“A nurse at Korowai Aroha whipped me onto these programmes because I’d otherwise be sitting at home doing nothing,” he said. “But it’s comforting when you can see there’s others in the same boat – some maybe worse than me, and some are about the same. It’s just good to have that supportive outlook.
“I don’t use my inhaler too much anymore. I have a preventor which I use every morning and that’ll see me through the day unless I’m going hard out. I now walk almost daily, a maximum of seven kilometres, which takes me about an hour, to an hour-and-a-half.”
Wiremu had always thought about entering the Rotorua Ekiden relay, so jumped at the opportunity to be part of the Whaimua team which took part this year.

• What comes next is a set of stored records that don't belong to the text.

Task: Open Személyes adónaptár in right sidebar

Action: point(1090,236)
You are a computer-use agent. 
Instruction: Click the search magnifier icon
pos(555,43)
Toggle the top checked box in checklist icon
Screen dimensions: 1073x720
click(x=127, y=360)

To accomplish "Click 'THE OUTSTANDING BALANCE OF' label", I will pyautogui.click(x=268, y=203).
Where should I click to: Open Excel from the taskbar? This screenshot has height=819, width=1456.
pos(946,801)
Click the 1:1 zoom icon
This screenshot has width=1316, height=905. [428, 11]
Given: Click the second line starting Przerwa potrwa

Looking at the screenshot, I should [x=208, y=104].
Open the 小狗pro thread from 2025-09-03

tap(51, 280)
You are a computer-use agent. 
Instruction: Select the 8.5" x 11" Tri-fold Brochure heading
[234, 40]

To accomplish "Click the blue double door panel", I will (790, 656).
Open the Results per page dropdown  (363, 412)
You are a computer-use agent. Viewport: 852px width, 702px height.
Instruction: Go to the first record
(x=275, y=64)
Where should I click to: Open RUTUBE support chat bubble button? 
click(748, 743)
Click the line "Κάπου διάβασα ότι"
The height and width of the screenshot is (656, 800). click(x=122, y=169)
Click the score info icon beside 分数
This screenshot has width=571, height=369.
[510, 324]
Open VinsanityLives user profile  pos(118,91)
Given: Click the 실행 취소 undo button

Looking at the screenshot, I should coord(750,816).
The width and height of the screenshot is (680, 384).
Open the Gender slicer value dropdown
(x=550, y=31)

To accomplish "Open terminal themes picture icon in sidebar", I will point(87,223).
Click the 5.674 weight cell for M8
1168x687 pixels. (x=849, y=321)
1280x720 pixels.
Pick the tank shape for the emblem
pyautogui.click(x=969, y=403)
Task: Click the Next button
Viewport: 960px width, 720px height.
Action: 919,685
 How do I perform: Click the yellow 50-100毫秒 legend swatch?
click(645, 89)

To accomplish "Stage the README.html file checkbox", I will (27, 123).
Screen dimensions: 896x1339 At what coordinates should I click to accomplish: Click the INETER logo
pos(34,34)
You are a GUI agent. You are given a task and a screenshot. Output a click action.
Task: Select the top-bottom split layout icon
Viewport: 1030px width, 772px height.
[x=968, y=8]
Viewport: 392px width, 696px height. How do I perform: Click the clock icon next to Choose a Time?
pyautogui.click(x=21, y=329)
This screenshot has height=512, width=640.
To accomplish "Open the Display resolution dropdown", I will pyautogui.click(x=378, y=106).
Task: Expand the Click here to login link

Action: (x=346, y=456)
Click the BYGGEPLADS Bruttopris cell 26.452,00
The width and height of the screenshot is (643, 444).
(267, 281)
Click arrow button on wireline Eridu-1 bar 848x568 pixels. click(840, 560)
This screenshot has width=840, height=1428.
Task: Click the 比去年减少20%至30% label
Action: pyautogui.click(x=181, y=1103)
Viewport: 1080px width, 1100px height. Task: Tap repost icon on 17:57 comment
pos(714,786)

“It’s the first time I’ve done something like this. My leg was from Ngongotaha Domain to Hamurana, which was 7.8km, and I surprised myself by beating my own record. When I was studying at Waiariki 20 years ago, I was told the story of one of our kaumātua, Arapeta Tahana, who walked from Hamurana to Mourea every day at 3am, rain or shine. That was a guiding light for me, because as I was walking along the sun came out. And that’s who I thought about.”
While Wiremu was “really chuffed” to walk his fastest time ever, he says he’s now taking it in his stride as health issues continue to trouble him.
“The walk sometimes takes me a little bit longer, not only because of my COPD, but I also have a back problem, which frustrates me a lot. But I wasn’t doing any exercise before I joined the programme, and I’m relearning things I was taught way back. They’re reminders of what I can do, rather than what I can’t do. That’s how I see it.”
Wiremu says he appreciates being on the Whaimua programme, which has included a group paddle on the waka. He said it was good to get out on the lake and reflect.
“A big trigger for me is car fumes. If I inadvertently breathe in a bad exhaust, I get really breathless. I’m in a unit, and this guy had a car with bad exhaust, which had been running for about a quarter of an hour. I had a pump, but I wasn’t thinking about it at the time. I couldn’t even stand up.
“But now I have my asthma pretty much under control. I know what my triggers are, so I try to avoid those things.”